Brexit is Ireland’s biggest ever foreign policy challenge

DISCLAIMER: All opinions in this column reflect the views of the author(s), not of Euractiv Media network.

Brian Hayes is an Irish EPP group MEP. [European Parliament]

Many Europeans support the UK’s reform agenda, but a Brexit would lead other EU member states, and particularly Ireland, into uncharted waters, argues Brian Hayes. 

Brian Hayes is an Irish Fine Gael/EPP Group MEP and a member of the Economic and Monetary Affairs and Development Committees of the European Parliament.

Winston Churchill’s famous speech in Zurich in 1946, arguing why Europe needed to become like the United States of America, has been used by European federalists ever since as evidence of pro-European instincts within Britain. But of course Churchill, like so many other British post-war political leaders, was happy to see unity break out on the continent, while they remained as bystanders, looking on from afar. Britain has always been keen to encourage other Europeans to integrate – as long as they are not included.

Britain has never fully understood why Europe has needed the EEC, now the EU.

Since the end of World War Two, European countries have needed the European Union for very different reasons. For Germany, their commitment to democracy after Nazism was expressed by their commitment to the EU. The French needed a new relationship with Germany, a kind of new economic inter-dependence, and found it in the EU.
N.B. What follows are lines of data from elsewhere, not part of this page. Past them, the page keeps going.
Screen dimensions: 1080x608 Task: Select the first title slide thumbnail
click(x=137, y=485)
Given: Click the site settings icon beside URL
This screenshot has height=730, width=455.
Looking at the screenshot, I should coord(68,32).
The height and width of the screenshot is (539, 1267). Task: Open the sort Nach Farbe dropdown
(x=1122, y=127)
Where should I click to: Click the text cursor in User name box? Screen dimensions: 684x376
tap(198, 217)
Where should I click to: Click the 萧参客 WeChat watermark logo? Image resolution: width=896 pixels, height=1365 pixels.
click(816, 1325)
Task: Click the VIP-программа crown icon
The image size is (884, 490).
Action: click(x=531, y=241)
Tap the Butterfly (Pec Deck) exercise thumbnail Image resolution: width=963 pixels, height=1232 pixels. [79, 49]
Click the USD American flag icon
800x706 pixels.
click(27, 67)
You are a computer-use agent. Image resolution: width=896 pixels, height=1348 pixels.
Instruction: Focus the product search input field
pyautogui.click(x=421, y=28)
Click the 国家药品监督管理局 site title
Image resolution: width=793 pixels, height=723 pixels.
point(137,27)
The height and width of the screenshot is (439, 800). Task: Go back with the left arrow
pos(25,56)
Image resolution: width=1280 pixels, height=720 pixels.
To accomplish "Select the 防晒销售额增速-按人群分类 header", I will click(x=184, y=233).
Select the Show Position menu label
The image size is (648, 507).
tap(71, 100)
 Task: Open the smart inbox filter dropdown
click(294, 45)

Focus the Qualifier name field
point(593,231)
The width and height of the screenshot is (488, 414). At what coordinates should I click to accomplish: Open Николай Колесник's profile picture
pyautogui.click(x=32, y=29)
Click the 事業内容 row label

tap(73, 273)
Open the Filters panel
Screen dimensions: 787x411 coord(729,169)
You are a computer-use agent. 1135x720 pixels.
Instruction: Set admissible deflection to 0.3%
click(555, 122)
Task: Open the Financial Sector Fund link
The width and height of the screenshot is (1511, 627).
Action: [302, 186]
For others like Spain, Italy and Greece they needed the EU to bookend a period of military control and dictatorship. The new accession counties to the east expressed their independence from soviet domination by joining the EU.

Ireland needed Europe for slightly different reasons. How independent were we in the 1950s because of our dependence on Britain? The Irish punt was pegged to sterling. The Bank of England effectively set our interest rate. We joined the EEC with the British in 1973, because we couldn’t have joined without them. I wonder if they were to leave the EU now, would the same logic apply? Our economies are totally connected and not just on trade. Our economy is based on the British model.

Free trade and opening up trading links is at the epicentre of British business. It’s also the corner stone of the EU. Since the 1980s Europe has established a single market, liberalised trade and demolished protectionist barriers to the freedom of movement of goods, services and people. That free market approach a great deal in common with British values and British business life.

Ireland’s accession to the EU was a kind of coming out into the world. Much of the progress we have made since joining, both with the economy and with Northern Ireland, is thanks to our membership of the EU.

The upcoming UK in-out referendum on Europe is the biggest decision affecting Irish foreign policy in the country’s history. It is no exaggeration to say that its ramifications are enormous for us and for the rest of Europe. Were Britain to leave the EU, we would face a terrible dilemma.

Last September, I argued that a British in-out referendum was no bad thing, as it would once and for all resolve a question that has bedevilled British politics for a generation. A referendum in the UK may help to define a new relationship with Europe.

David Cameron needs a deal on Europe and we can help in arguing for a fair and balanced agreement that meets the concerns of the majority of member states. Germany wants to help Cameron and will do everything, bar treaty change, to keep the British in.

Many in Europe agree with Britain’s argument for reform of the EU, but resent the way that reform is put forward as an exclusive British concern. Tony Blair made this exact point some time ago in suggesting that too often the question of EU reform is argued by Britain in exclusively British terms, rather than in a wider European context.

So what might that deal look like?

  • An honest stocktaking exercise of what has and has not worked within the single market.
  • A demand that non-eurozone member states increase their involvement.
  • An acceptance that today’s EU is a permanently two-speed structure.
  • A more effective decision-making process.
  • Less inter-institutional gridlock.
  • Better use of the EU budget to stimulate growth via SMEs.
  • Greater involvement of national parliaments in shaping EU legislation.

I believe that all of the above is possible in an overarching agreement between Britain and the EU. Where I fundamentally disagree with the British approach is on the question of European migration. Notwithstanding the fact that over two million British citizens live in other member states, a fact frequently ignored in this debate, David Cameron will get no support in trying to limit the right of EU citizens to live and work within the EU. It is a fundamental right that Europe grants to all Europeans. It cannot be on the table and I believe that the British understand this.

Just as Churchill encouraged Europe to unify in 1946, the UK is now encouraging the eurozone to complete the task of integration, while placing itself outside of the single currency. In my view that’s a dangerous strategy.